Public Goods and the Public Good: Economics, the University and the Library
I will offer reflections and speculations on the circumstances and prospects of universities (especially public flagships). How are we to understand the changes in the technical and political environments that seem to be putting the quality of U.S. public universities at risk, and what might we do about it? Answers to both of these questions will be incomplete and speculative (as we would expect from an experienced administrator) and will be informed by my experience as an economist, a provost, and a university librarian. The university librarian part turns out to be more important than one might think a priori, because changes in information technology and associated markets become apparent in the library before they become apparent in the Dean’s office. I hope to stimulate vigorous discussion of these and related matters. And I might also talk a little about the phenomenon that is known as grade inflation.
Paul N. Courant is the University Librarian and Dean of Libraries at the University of Michigan. He is also Harold T. Shapiro Collegiate Professor of Public Policy, Arthur F. Thurnau Professor of Economics, Professor of Information, and Faculty Associate in the Institute for Social Research at the University of Michigan.
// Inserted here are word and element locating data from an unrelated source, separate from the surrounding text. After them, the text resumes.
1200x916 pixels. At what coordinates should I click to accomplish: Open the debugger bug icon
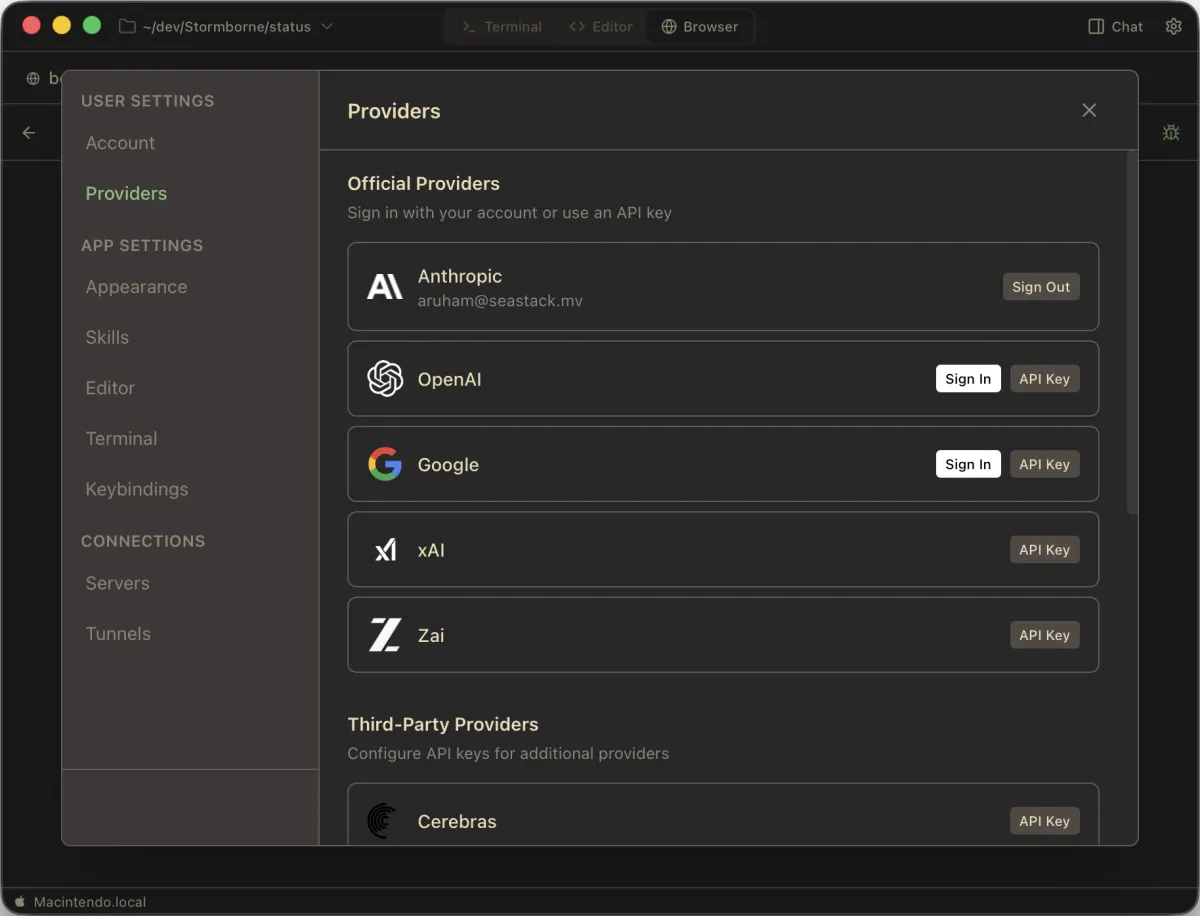pos(1170,132)
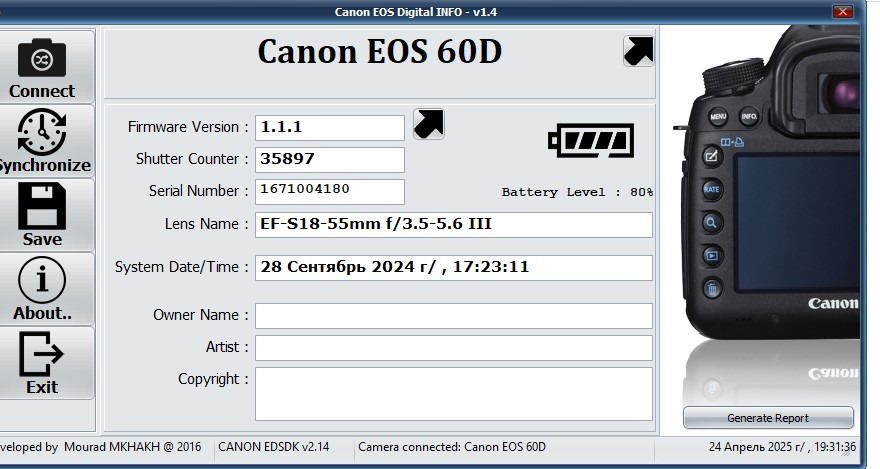
Task: Click arrow icon next to camera model title
Action: point(638,51)
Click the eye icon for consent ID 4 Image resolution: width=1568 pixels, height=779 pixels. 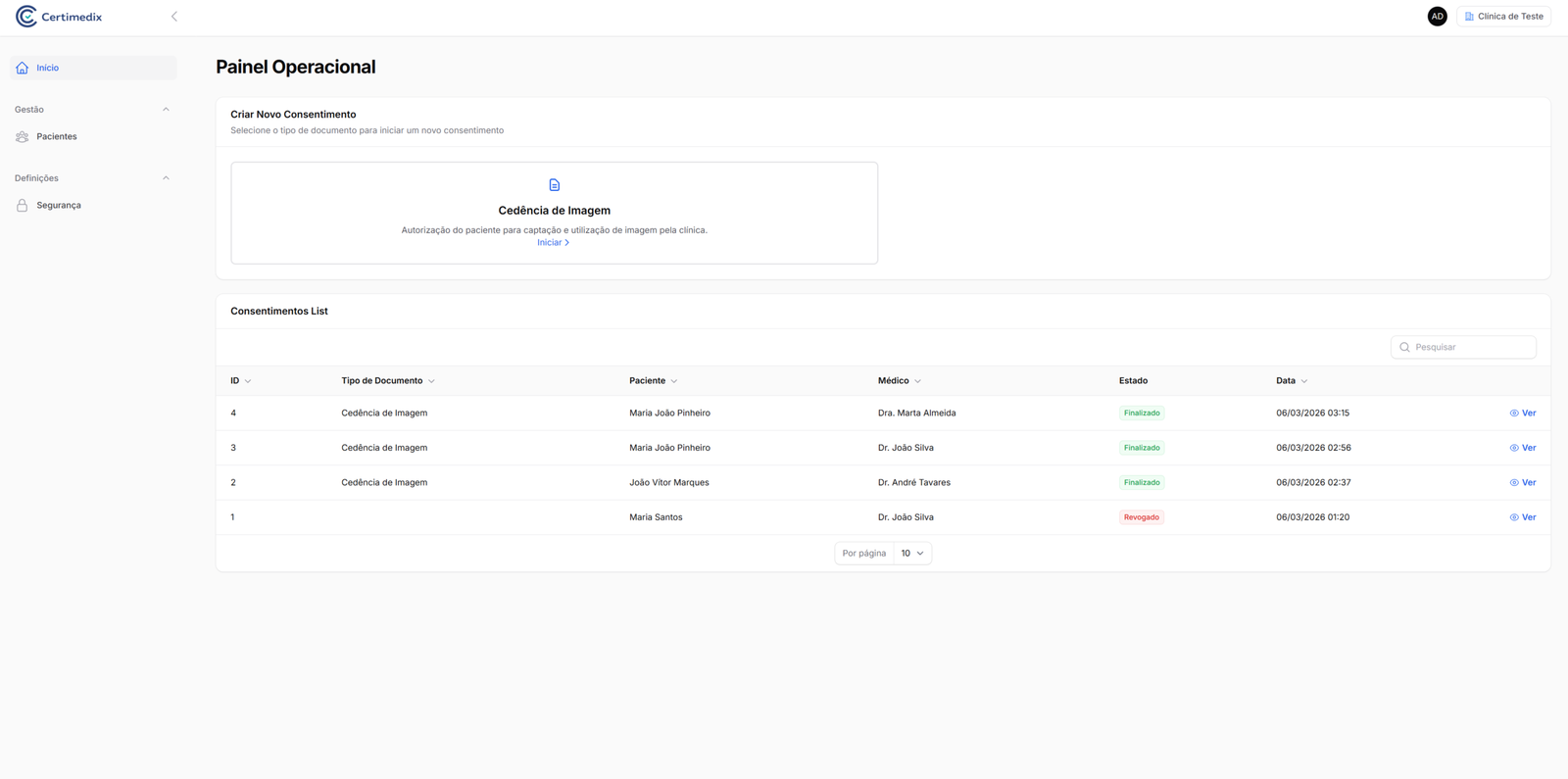(x=1514, y=414)
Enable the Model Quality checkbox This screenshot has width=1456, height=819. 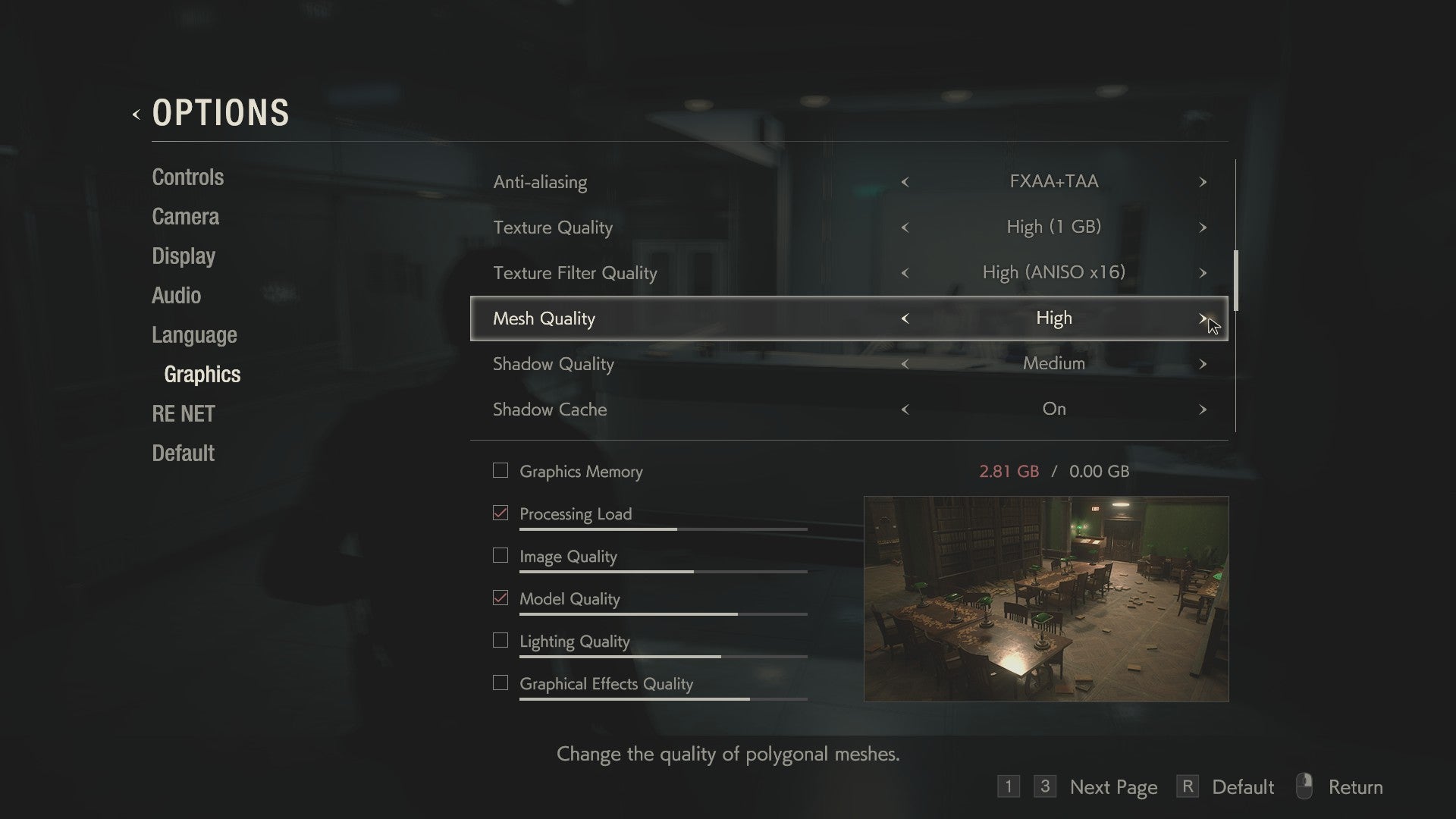click(500, 597)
From 2002-2005 he served as Provost and Executive Vice-President for Academic Affairs, the chief academic officer and the chief budget officer of the University. He has also served as the Associate Provost for Academic and Budgetary Affairs, Chair of the Department of Economics and Director of the Institute of Public Policy Studies (which is now the Gerald R. Ford School of Public Policy).
Courant has authored half a dozen books, and over seventy papers covering a broad range of topics in economics and public policy, including tax policy, state and local economic development, gender differences in pay, housing, radon and public health, relationships between economic growth and environmental policy, and university budgeting systems. More recently, he is studying the economics of universities, the economics of libraries and archives, and the changes in the system of scholarly communication that derive from new information technologies.
Paul Courant holds a BA in History from Swarthmore College (1968); an MA in Economics from Princeton University (1973); and a PhD in Economics from Princeton University (1974). He rides a BMW R1150R motorcycle.